À peine avais-je achevé de les inscrire sur le rocher qui devait servir de tombeau à la victime, que nos pourvoyeurs revinrent avec leurs provisions et l'attelage demandé.
Nous nous mîmes à l'œuvre. Les bœufs furent attelés tant bien que mal à la queue du boa, que nous transportâmes jusqu'à l'entrée de la grotte au sel, en ayant soin de soutenir la tête de peur qu'elle ne fût endommagée par les broussailles.
«Maintenant, comment nous y prendrons-nous pour écorcher l'animal? me demanda-t-on de toutes parts.
MOI. L'un de vous va monter sur le serpent et lui enfoncer le couteau dans le cou, de manière que la lame le traverse de part en part; ensuite il appuiera sur le manche, tandis que nous autres nous élèverons le corps de l'animal.

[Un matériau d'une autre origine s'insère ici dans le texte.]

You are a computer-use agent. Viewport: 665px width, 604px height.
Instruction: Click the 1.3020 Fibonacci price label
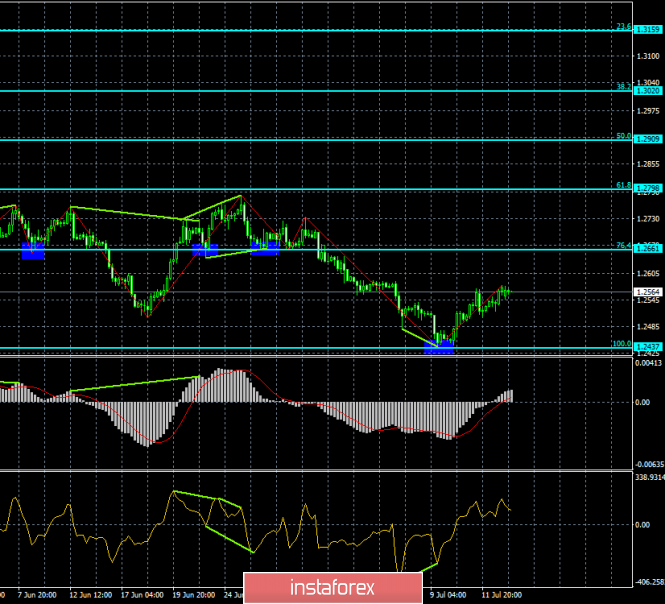coord(648,91)

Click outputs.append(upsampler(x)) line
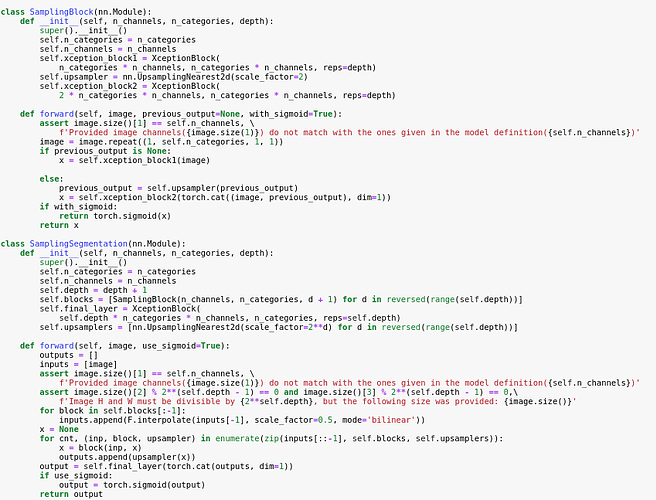tap(127, 457)
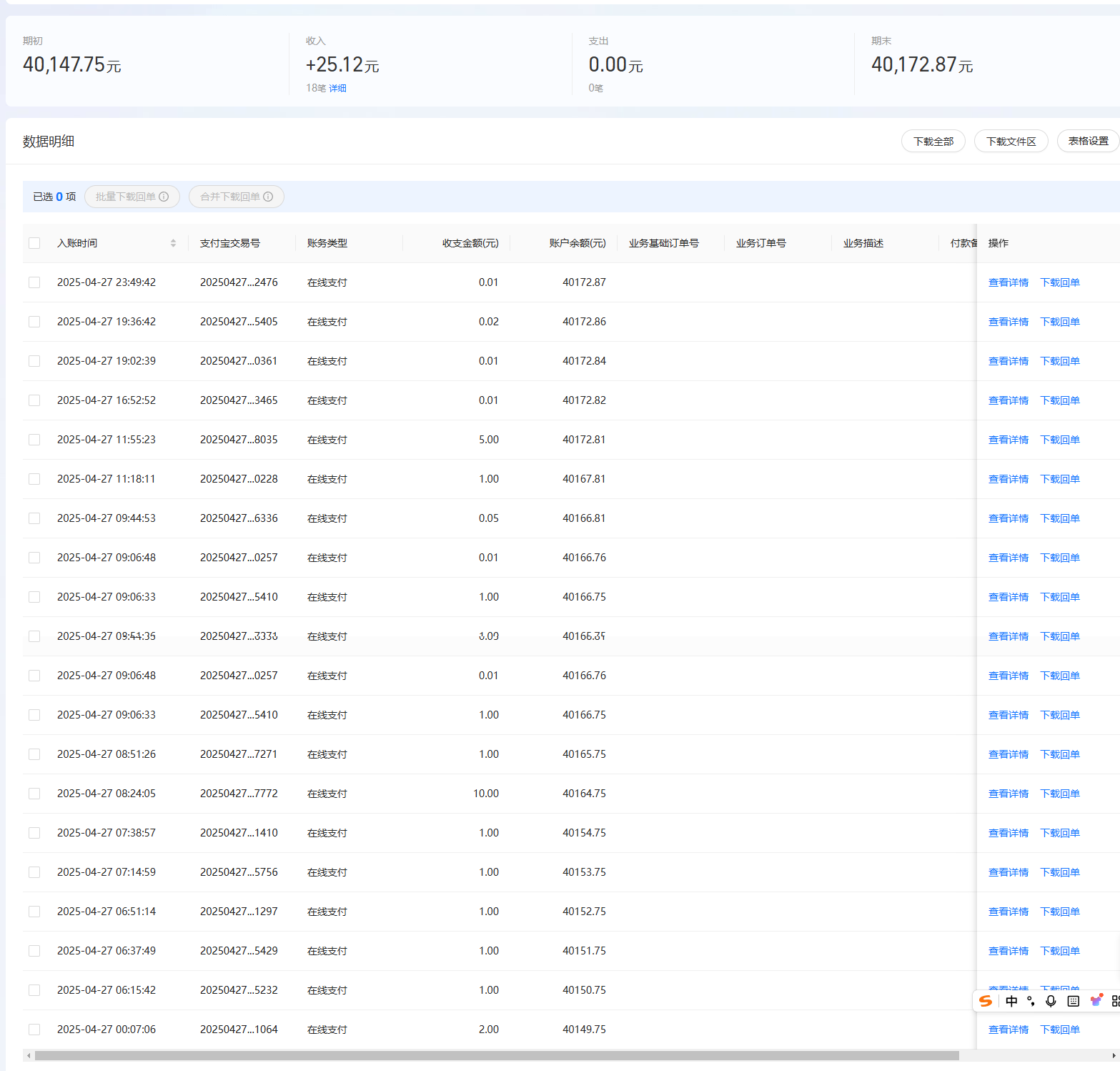This screenshot has width=1120, height=1071.
Task: Click the Sogou input method logo
Action: (986, 1001)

ERNEST. Nous aurons bien encore à faire avant d'être venus à bout de notre entreprise.
MOI. Je viens de songer à un nouveau moyen qui va peut-être nous réussir. Que l'un de vous détache la peau du cou dans toute son étendue. Nous partagerons ensuite les vertèbres avec la hache et le couteau. Lorsque le tronc sera séparé de la tête, vous salerez la peau et vous la couvrirez de cendre; et, quant au crâne, nous le disséquerons aussi bien que possible. Ensuite vous étendrez la peau au soleil, et ce sera une pièce d'anatomie qui fera honneur à votre cabinet.
FRITZ. À vous entendre, mon cher père, on dirait que la besogne va se faire d'elle-même; mais je vois que l'opération n'est pas si facile; car si nous ne détachons pas la peau avec la plus grande précaution, nous ne l'aurons que par lambeaux, et alors, adieu la pièce anatomique.
MOI. Où la force est inutile il faut que l'intelligence supplée: vous aurez double satisfaction à avoir accompli sans moi une opération aussi difficile.»